Go over the data and keep only the lines that include "item".

____ DATA RECORDS

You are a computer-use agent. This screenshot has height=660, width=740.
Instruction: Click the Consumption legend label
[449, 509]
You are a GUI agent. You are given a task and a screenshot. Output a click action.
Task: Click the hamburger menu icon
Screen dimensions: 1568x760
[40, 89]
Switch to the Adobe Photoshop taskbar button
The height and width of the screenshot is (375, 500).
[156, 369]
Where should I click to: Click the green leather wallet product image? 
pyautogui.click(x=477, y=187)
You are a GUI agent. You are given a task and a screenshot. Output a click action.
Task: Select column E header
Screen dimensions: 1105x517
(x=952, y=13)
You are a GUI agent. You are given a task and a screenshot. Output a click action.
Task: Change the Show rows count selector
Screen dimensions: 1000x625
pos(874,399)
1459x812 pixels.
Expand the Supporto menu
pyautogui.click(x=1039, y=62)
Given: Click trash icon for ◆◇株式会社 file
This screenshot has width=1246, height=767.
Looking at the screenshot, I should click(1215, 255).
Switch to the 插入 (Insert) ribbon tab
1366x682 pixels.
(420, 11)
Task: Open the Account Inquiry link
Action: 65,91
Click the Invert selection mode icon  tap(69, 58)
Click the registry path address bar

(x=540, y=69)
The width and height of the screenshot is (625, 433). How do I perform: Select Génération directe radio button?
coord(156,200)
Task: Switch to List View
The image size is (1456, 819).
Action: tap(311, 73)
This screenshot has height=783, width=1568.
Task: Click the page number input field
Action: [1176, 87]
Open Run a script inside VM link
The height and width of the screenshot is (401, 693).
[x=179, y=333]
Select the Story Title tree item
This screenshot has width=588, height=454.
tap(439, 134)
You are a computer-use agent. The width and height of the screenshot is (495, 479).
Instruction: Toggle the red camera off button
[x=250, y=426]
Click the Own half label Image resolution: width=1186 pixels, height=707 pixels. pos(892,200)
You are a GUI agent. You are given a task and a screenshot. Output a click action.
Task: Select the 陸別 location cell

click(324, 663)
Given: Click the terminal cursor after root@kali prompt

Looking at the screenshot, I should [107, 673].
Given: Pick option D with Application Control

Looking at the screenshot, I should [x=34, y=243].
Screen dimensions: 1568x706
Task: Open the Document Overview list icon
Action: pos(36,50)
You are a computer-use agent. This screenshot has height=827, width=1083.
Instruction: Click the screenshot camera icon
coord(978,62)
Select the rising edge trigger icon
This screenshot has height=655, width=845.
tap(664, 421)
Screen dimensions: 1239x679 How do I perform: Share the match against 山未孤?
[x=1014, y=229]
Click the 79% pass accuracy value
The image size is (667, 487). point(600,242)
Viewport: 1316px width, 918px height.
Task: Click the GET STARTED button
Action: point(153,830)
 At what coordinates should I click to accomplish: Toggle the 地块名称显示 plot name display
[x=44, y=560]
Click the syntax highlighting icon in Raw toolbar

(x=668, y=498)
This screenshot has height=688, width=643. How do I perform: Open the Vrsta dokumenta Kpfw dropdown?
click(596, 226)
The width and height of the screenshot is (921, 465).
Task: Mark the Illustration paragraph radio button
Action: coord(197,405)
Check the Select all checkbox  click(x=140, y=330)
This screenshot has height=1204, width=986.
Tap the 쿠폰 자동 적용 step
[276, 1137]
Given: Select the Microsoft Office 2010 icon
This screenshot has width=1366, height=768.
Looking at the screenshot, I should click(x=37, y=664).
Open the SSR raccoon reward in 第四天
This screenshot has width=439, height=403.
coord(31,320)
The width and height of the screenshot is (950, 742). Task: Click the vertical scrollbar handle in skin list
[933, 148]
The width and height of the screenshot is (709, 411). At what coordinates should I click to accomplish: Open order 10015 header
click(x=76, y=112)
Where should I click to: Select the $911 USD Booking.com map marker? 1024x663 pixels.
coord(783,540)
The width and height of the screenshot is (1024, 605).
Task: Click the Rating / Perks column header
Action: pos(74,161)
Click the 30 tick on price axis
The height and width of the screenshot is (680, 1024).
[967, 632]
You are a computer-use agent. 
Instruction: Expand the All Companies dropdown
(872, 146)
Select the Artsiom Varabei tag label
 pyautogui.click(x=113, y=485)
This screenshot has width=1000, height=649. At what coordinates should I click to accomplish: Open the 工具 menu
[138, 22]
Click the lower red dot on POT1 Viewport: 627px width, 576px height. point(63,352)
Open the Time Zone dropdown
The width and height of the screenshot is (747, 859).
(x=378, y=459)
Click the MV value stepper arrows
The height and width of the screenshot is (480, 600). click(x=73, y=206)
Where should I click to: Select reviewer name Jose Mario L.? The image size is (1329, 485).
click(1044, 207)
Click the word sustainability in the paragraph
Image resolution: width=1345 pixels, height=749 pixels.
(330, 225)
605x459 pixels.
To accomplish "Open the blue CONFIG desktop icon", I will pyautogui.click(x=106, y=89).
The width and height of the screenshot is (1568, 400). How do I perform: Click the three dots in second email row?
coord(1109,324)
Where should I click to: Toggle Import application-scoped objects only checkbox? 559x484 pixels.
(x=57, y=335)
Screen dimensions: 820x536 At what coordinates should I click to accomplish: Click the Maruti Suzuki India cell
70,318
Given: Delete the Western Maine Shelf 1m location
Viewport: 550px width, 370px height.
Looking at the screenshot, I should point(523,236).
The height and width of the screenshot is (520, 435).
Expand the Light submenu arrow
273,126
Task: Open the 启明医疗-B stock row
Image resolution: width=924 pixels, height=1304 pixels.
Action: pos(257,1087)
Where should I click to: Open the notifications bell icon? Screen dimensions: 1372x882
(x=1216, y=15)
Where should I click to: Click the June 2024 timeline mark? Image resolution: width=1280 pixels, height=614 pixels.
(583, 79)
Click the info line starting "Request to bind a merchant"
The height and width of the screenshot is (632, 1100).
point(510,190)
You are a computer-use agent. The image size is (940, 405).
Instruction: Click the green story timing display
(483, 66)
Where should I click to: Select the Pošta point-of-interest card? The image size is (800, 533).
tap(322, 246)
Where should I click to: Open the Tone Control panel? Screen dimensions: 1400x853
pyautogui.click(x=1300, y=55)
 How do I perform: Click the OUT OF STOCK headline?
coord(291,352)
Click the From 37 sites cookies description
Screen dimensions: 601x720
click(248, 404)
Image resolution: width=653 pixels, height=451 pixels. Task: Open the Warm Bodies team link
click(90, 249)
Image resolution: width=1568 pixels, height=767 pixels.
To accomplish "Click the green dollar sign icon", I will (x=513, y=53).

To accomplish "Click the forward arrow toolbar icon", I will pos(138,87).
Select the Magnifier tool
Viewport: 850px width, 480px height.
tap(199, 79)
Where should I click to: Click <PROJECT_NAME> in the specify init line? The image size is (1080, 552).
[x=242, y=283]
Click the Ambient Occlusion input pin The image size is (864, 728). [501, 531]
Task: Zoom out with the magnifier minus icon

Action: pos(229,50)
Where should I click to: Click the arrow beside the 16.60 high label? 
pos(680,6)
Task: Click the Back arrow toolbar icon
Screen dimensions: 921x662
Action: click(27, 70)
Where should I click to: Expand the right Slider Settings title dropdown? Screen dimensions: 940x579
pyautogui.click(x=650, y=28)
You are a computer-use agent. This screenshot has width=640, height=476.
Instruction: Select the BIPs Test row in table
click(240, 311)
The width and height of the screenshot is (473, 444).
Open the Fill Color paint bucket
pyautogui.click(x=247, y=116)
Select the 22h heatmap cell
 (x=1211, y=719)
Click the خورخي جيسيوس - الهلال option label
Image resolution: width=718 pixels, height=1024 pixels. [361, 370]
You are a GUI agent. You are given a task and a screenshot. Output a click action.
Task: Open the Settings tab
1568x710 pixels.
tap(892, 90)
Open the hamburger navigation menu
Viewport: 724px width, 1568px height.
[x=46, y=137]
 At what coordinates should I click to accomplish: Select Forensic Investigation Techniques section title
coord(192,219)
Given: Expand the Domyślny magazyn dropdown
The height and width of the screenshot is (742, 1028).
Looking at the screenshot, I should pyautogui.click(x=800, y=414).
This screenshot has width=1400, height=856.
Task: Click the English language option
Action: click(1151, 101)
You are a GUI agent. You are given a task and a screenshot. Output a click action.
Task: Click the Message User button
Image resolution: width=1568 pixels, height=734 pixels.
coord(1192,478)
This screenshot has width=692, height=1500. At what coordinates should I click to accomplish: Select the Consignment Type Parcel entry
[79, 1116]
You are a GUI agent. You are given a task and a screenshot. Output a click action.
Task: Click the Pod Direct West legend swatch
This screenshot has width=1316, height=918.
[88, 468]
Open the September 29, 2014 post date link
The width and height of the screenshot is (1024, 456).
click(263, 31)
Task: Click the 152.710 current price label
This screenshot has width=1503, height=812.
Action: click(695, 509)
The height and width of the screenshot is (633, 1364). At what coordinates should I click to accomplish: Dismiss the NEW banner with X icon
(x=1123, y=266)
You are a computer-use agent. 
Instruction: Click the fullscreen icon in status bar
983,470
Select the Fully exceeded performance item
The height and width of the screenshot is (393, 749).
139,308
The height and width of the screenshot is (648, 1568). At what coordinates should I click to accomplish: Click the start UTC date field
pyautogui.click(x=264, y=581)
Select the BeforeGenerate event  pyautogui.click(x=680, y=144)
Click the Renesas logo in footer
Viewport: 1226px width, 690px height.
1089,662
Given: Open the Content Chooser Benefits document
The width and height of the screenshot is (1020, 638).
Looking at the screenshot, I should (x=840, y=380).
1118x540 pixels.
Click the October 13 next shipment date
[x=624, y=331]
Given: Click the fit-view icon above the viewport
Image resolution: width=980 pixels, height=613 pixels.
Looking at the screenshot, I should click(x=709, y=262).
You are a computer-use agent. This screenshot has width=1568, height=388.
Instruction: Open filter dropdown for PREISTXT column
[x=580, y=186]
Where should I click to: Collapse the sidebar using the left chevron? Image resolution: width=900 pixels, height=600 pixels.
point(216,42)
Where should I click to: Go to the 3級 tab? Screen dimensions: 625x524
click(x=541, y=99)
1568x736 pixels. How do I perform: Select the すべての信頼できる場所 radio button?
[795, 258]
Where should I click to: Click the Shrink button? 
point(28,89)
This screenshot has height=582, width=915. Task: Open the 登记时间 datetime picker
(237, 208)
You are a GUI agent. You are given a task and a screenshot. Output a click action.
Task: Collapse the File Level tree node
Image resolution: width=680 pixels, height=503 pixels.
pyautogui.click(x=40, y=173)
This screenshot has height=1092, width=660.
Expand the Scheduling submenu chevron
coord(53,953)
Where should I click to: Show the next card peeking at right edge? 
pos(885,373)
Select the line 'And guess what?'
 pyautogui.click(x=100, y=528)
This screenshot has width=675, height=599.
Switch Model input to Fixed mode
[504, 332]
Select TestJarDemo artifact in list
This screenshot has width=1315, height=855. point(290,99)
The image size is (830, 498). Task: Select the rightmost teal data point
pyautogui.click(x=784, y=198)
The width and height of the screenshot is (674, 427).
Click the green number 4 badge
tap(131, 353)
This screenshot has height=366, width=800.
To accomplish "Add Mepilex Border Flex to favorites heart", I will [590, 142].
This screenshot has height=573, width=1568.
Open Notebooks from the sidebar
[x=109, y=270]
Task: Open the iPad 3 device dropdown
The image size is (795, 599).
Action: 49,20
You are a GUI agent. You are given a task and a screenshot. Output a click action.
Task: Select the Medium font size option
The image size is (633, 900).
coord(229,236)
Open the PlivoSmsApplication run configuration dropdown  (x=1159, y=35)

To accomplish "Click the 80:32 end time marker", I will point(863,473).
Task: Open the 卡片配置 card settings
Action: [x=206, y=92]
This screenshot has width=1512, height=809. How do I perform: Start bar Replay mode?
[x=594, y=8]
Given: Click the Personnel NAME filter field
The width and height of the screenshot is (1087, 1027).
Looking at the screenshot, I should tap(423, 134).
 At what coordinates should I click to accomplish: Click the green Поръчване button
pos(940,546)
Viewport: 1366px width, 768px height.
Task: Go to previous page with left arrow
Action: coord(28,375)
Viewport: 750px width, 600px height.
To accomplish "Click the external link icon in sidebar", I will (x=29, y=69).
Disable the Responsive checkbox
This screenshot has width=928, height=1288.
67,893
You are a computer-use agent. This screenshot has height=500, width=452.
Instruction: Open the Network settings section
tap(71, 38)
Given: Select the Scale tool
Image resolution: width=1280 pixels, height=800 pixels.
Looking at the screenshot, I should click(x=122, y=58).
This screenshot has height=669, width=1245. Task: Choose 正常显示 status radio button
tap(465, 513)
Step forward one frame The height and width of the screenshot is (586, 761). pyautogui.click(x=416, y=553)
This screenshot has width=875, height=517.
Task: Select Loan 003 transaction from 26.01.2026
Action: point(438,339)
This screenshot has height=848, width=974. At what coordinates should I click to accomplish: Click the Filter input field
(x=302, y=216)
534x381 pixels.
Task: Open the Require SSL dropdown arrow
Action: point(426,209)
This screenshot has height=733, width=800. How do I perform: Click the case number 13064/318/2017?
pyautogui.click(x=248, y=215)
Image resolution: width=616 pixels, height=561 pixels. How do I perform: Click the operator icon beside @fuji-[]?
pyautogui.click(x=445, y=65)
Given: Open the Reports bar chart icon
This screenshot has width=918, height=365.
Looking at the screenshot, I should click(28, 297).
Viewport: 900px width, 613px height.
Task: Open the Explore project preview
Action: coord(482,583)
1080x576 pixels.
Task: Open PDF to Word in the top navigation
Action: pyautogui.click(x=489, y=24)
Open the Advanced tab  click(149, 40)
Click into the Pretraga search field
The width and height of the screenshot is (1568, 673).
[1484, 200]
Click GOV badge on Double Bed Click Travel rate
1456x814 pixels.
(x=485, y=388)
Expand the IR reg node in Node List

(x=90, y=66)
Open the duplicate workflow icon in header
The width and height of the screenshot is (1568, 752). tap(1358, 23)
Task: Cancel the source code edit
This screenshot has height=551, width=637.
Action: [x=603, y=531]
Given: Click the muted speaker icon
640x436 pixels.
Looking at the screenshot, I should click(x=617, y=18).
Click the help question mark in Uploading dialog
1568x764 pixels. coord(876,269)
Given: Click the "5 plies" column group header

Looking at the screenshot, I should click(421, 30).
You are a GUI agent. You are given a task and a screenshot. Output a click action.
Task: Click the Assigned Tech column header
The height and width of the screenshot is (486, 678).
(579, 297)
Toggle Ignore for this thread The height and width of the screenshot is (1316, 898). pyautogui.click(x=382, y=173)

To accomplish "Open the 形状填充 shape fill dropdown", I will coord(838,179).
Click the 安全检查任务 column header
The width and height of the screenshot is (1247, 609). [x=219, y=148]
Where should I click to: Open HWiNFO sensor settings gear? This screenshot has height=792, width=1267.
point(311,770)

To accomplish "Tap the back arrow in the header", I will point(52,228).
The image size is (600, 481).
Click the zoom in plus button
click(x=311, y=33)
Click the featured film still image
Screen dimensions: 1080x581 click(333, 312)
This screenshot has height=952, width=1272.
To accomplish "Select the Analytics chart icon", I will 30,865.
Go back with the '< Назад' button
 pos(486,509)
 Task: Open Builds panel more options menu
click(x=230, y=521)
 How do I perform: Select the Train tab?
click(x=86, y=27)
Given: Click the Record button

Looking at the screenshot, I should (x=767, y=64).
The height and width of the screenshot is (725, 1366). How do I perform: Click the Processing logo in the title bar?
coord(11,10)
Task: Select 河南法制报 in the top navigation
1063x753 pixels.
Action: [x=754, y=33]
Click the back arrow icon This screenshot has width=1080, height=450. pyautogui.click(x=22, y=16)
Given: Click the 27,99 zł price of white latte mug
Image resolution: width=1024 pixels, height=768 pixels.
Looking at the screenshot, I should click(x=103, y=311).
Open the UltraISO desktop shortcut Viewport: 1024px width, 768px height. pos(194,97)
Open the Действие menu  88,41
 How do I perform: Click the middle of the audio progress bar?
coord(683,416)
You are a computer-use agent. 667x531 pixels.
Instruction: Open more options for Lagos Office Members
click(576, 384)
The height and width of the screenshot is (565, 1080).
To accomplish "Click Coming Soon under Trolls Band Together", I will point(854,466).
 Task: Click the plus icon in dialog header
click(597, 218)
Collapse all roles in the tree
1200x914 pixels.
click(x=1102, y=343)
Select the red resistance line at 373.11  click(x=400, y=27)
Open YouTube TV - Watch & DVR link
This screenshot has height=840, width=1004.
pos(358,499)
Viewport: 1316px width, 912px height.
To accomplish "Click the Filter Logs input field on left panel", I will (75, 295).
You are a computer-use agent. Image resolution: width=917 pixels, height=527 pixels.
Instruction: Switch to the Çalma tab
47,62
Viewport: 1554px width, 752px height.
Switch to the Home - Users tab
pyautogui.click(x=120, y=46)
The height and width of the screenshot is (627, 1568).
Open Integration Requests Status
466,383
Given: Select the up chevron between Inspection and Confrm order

________

# RESULT BELOW
Select the Story Title tree item
Select the Fully exceeded performance item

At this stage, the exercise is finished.